━━━━━ SUPPLIED ENTRIES

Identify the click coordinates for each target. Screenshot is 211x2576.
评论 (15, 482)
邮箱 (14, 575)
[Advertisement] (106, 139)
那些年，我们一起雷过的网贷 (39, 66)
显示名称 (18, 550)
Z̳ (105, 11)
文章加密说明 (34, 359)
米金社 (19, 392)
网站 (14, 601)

━━━━━━━━━━

Extract the complete set of records unchanged.

Identify the click coordinates for each target. Screenshot is 211x2576.
评论 (15, 482)
邮箱 (14, 575)
[Advertisement] (106, 139)
那些年，我们一起雷过的网贷 (39, 66)
显示名称 (18, 550)
Z̳ (105, 11)
文章加密说明 (34, 359)
米金社 (19, 392)
网站 (14, 601)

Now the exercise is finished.